Trauma triggers in PTSD often resemble or directly relate to the original traumatic event. For example, a combat veteran may be triggered by loud noises or crowded places that remind them of the battlefield. The triggers can overwhelm the person, leading to hypervigilance, heightened anxiety, and a desire to avoid situations that might cause similar responses.

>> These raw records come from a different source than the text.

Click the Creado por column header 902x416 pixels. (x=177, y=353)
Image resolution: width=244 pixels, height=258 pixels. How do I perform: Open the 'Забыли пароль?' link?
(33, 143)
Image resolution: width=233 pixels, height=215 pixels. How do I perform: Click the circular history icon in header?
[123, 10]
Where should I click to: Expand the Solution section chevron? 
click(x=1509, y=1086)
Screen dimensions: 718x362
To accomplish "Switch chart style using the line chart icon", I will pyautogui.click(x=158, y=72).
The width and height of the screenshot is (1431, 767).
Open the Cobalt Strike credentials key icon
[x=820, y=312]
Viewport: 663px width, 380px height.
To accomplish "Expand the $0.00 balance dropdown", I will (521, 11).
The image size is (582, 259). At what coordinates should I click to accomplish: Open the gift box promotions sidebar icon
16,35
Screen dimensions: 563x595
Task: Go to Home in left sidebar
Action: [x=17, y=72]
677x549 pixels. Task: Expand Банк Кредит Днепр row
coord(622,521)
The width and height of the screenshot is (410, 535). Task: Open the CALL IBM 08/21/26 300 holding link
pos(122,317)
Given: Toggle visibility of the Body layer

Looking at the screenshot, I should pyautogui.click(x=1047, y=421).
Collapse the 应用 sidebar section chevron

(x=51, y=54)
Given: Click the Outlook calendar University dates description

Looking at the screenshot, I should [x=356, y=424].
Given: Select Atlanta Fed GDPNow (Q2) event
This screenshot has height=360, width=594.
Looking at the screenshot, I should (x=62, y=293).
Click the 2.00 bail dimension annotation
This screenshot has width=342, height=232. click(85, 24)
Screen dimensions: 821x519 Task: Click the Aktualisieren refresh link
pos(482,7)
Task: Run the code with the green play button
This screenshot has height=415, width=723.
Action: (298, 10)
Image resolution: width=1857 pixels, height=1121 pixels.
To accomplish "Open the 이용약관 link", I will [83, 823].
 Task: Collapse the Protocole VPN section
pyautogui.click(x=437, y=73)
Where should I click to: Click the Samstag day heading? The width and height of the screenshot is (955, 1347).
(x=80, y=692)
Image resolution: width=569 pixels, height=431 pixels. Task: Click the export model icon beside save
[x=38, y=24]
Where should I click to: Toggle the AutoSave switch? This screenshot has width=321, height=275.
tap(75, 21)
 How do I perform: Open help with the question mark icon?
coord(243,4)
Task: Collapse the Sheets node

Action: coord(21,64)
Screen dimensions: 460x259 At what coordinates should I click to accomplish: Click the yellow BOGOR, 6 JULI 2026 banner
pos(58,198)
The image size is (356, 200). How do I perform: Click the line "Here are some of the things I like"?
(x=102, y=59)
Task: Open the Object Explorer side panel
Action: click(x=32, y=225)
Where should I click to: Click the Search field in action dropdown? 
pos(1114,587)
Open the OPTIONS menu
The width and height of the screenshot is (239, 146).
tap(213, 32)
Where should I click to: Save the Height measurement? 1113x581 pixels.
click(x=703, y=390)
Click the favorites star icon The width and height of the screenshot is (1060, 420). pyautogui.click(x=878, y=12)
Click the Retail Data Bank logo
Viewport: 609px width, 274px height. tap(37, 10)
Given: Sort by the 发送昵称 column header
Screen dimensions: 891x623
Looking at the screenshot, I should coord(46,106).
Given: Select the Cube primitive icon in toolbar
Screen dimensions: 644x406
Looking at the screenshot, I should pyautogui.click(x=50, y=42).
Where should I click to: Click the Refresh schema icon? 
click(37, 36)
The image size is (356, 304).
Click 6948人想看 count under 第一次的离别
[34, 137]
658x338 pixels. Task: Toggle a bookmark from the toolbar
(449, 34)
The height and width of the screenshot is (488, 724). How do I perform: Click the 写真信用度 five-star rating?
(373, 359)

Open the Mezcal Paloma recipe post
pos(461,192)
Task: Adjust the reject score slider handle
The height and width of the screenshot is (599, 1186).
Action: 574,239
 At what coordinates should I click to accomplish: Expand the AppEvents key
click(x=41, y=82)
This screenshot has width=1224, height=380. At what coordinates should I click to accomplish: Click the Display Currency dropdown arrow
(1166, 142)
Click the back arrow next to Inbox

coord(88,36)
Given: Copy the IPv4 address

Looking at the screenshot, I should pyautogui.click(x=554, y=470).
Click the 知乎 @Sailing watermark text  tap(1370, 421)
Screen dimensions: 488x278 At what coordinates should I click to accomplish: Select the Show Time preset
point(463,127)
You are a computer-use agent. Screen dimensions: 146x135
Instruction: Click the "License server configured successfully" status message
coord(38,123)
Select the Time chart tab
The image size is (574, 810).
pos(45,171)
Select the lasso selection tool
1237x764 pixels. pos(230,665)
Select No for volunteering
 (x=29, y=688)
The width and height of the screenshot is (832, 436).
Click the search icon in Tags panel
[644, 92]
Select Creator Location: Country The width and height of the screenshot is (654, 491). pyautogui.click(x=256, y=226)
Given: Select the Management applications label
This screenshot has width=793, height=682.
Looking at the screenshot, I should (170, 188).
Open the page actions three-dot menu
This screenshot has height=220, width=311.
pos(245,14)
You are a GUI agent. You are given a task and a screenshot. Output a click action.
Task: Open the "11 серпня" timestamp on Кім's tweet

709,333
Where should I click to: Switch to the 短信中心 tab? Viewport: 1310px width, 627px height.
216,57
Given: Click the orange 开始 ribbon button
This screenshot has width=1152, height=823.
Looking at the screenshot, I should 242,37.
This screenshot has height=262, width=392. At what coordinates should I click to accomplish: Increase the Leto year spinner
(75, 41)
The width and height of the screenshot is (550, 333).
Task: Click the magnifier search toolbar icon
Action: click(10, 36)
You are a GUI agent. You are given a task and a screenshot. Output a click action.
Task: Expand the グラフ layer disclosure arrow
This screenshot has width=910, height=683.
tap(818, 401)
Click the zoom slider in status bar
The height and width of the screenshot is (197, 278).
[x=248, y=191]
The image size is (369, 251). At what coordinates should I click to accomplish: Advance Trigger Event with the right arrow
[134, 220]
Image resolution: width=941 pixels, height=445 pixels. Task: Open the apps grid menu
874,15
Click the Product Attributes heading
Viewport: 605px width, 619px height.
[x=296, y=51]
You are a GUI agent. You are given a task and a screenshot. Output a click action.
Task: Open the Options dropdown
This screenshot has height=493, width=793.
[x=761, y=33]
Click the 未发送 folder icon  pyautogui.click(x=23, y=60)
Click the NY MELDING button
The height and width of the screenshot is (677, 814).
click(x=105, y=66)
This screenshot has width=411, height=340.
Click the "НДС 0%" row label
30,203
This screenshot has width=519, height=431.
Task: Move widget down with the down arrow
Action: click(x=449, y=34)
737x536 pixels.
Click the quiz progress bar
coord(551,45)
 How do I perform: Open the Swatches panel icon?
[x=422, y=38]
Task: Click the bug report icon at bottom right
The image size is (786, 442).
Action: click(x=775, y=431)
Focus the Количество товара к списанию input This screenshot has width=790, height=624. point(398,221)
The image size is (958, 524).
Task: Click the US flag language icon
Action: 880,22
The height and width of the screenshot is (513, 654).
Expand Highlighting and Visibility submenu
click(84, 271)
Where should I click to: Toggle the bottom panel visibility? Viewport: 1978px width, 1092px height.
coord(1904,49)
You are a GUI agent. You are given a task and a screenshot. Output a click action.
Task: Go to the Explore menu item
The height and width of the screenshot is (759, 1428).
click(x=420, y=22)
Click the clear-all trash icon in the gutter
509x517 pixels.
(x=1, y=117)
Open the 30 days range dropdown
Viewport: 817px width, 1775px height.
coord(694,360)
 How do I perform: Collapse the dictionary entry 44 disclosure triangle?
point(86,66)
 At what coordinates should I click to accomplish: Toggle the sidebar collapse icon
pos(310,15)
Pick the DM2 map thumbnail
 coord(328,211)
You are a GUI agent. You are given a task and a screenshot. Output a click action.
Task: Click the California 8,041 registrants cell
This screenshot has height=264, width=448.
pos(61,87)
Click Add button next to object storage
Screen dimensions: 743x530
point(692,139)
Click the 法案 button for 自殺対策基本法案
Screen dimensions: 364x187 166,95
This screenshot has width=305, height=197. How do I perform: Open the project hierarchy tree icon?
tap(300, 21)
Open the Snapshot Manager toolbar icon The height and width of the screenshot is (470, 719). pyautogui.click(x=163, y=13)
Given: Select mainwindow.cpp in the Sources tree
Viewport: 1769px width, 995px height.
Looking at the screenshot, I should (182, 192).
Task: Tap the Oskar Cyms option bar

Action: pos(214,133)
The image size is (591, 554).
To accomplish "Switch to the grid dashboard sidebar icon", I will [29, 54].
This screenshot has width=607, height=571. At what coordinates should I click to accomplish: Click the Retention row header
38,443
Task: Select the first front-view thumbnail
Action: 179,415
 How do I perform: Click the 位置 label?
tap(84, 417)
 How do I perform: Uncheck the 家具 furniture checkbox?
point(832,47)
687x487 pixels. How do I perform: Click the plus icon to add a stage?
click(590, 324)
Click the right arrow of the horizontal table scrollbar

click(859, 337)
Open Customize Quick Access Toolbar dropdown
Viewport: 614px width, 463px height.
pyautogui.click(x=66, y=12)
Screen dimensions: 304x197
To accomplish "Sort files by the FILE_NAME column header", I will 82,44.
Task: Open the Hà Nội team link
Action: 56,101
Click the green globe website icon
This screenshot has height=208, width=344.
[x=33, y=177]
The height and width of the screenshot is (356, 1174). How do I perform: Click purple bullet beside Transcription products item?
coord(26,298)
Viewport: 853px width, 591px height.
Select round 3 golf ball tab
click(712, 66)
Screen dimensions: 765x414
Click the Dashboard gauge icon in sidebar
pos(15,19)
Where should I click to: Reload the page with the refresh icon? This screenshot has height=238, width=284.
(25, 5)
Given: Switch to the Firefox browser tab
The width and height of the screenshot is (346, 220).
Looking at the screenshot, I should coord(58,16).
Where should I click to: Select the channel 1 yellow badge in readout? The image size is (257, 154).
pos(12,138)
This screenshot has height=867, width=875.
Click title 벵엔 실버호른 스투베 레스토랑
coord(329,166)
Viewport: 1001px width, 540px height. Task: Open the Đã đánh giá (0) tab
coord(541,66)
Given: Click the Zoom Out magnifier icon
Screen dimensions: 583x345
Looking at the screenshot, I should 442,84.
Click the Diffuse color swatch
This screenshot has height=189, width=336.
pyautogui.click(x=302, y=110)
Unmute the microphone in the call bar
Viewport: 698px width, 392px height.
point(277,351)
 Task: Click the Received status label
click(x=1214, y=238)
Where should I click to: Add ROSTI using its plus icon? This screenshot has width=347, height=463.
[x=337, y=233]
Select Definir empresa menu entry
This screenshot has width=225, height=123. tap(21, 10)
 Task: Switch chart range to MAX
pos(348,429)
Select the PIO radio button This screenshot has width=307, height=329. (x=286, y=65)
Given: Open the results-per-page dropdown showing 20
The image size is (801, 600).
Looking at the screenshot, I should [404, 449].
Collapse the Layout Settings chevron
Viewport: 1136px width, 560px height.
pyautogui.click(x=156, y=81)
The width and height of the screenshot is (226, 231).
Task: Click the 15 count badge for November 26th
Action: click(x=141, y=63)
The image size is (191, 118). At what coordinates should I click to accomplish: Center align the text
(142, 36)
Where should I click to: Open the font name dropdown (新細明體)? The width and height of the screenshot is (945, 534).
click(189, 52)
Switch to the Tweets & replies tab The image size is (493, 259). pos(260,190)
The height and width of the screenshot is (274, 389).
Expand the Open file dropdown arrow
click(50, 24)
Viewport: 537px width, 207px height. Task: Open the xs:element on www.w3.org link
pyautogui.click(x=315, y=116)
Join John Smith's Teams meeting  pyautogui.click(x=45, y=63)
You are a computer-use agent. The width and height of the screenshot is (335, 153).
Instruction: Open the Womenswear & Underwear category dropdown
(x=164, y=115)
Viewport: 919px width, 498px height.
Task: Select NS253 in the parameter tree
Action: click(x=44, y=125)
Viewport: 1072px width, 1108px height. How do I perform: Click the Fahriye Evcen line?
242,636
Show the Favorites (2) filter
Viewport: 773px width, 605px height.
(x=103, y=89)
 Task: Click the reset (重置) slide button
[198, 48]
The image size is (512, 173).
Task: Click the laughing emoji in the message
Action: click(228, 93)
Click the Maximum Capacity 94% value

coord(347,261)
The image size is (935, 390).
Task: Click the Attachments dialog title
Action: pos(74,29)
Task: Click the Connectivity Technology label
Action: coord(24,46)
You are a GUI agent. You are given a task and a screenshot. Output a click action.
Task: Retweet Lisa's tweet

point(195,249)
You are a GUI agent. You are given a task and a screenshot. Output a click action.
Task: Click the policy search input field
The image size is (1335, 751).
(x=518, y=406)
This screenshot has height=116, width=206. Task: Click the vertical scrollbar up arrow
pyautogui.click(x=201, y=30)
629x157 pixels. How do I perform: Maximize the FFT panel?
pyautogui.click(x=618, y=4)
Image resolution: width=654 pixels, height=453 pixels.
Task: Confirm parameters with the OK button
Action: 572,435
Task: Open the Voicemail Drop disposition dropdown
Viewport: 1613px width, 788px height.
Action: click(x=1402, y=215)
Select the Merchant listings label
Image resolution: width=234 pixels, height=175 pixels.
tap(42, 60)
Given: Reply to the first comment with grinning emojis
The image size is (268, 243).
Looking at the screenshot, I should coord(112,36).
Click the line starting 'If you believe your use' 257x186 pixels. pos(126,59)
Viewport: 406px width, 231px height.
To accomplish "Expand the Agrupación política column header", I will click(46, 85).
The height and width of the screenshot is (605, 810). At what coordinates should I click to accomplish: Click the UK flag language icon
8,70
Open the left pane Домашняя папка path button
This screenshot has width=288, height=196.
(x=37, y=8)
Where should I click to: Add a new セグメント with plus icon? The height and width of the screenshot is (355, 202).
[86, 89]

Childhood CPTSD: Complex Layers of Triggers
People with CPTSD experienced repeated and prolonged traumatic experiences during childhood and adolescence such as neglect, abuse, or witnessing domestic violence. The events they experienced may have been repeated across different developmental stages and may have started before they had any verbal or conscious memories. Unlike PTSD, here is no ‘before’ in CPTSD. Family dysfunction, or a relationship with their abuser, is often the person’s normal experience. Additionally, unlike PTSD, CPTSD is characterized by a broader range of symptoms that include emotional, relationship difficulties, and sometimes even difficulty knowing who they are. In CPTSD, people may have emotional, scent, or even touch memories and non-visual flashbacks, but not always be able to connect those specific memories of the experiences that caused them. They can have strong emotions triggered, seemingly mysteriously, by sounds, sensations, emotions, locations, or stressful situations in relationships. Often my clients have memories of specific instances of abuse or neglect, but non-specific trauma triggers that cause feelings of abandonment, betrayal, or powerlessness can be really confusing. They can feel checked out, dissociated, or hijacked by familiar feelings of “it’s happening again,” even though they aren’t sure what “it’ is. The people I work with often struggle with feeling safe, emotional regulation, self-esteem, trust, and forming secure relationships.
How Counseling Can Help
These challenges can make parenting hard, especially when you are working to break generational and family patterns. Until my clients enter therapy, they may not even know what has been happening. But, they do know they don’t want to be emotionally reactive, anxious, or angry anymore. The moms I work with want to make sure that they parent by example and that their kids grow up in a safe, loving, and calm environment; an environment where their kids learn the values of respect for everyone, open mindedness to new ideas, and how to take care of our planet. The good news is that you can learn tools and skills to help reduce these reactions, calm your nervous system, re-wire your neural network, and have a healthier, happier, life for yourself and your kids. Working with a counselor that provides a safe and empathetic environment, you can learn to identify when you are feeling triggered and simple effective techniques to help manage triggers. No counselor can promise complete recovery, but I’ve seen many people get better and feel more in control of their emotions and their lives.